Okno życia, które działa na Nadodrzu, w sąsiedztwie ulic Dubois, Pomorskiej i Drobnera, jest alternatywą dla matek, które – z różnych powodów – nie chcą lub nie mogą wychować swojego dziecka. Okno życia to szansa dla malucha na proces adopcyjny i rodzinę.
Siostra Justita znalazła niemowlę
Tak było i tym razem. W środę, około godziny 16, siostra Justita, która aktualnie opiekuje się oknem życia, znalazła w nim dziewczynkę. Była przy niej karta szczepień, zatem niemowlę urodziło się w szpitalu.
Od razu została uruchomiona stała procedura, a na miejsce wezwano pogotowie ratunkowe i policję. Został także powiadomiony ośrodek adopcyjny.
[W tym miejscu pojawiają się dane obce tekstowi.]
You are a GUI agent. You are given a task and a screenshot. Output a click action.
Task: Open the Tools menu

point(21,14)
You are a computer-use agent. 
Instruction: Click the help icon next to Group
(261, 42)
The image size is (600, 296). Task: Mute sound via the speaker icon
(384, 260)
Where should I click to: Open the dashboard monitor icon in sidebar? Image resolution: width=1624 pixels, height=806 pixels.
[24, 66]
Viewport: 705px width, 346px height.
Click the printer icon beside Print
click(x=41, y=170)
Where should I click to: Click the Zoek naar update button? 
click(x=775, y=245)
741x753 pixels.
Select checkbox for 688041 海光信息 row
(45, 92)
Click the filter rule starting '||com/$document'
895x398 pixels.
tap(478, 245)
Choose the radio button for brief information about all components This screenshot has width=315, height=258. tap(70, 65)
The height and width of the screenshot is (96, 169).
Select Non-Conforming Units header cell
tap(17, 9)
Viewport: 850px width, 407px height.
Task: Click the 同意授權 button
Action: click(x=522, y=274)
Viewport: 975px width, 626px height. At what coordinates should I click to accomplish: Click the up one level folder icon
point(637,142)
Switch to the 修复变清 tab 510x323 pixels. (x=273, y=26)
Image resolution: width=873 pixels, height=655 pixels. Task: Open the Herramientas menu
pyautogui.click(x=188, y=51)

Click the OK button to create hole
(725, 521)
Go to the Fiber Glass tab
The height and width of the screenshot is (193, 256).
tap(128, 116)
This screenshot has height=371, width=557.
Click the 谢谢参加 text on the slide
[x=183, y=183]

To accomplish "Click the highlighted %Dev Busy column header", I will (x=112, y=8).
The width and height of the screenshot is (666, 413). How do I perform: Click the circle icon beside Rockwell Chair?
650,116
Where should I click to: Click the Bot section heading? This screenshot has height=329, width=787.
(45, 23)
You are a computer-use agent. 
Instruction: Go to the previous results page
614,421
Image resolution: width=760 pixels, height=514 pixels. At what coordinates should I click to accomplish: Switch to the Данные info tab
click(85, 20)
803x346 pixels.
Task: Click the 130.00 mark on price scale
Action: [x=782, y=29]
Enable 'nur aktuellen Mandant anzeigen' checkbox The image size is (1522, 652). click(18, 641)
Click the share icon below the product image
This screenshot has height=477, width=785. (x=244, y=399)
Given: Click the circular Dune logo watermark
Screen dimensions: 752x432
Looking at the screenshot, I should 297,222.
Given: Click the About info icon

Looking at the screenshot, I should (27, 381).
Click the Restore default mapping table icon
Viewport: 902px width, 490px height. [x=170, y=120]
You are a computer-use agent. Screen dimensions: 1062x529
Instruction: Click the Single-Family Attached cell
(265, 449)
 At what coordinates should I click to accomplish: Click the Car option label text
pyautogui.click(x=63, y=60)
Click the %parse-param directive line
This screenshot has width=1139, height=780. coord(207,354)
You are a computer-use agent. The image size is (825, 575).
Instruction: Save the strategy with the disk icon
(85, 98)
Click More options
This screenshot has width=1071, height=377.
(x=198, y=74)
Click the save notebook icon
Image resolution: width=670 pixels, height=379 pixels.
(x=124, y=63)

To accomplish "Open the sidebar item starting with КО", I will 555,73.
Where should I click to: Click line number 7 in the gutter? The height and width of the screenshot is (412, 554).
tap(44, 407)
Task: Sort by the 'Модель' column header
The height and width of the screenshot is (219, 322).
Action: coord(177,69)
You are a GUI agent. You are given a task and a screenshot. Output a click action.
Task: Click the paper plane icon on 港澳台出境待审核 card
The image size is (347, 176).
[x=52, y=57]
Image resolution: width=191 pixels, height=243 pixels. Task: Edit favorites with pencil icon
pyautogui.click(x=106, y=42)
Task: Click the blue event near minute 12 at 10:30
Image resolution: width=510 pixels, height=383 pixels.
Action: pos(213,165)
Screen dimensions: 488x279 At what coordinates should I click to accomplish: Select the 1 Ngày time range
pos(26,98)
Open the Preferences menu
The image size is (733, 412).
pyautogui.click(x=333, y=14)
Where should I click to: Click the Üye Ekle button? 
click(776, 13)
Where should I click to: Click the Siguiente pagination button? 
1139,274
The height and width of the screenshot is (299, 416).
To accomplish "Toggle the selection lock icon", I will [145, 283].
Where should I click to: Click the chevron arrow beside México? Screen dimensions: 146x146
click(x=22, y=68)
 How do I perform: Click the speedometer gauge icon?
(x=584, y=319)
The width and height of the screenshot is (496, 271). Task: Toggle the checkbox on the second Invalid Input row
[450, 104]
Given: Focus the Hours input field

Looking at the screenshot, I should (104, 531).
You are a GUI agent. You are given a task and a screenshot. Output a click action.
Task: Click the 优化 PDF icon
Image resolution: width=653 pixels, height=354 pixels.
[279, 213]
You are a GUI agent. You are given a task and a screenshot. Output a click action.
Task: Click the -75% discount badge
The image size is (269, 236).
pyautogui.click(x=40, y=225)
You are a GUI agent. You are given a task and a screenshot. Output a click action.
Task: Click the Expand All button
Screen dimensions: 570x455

To standardowe czynności, które muszą zostać wykonane tuż po znalezieniu dziecka. W takich przypadkach matka nie jest poszukiwana.
To już trzecie dziecko w tym roku
Tylko w tym roku w oknie życia we Wrocławiu zostawiono trójkę dzieci. W marcu był to chłopiec, a kilka dni później także dziewczynka.
Wrocławskie okno życia istnieje od września 2009 roku. Od tego czasu siostry boromeuszki pomogły już szesnaściorgu niemowlakom.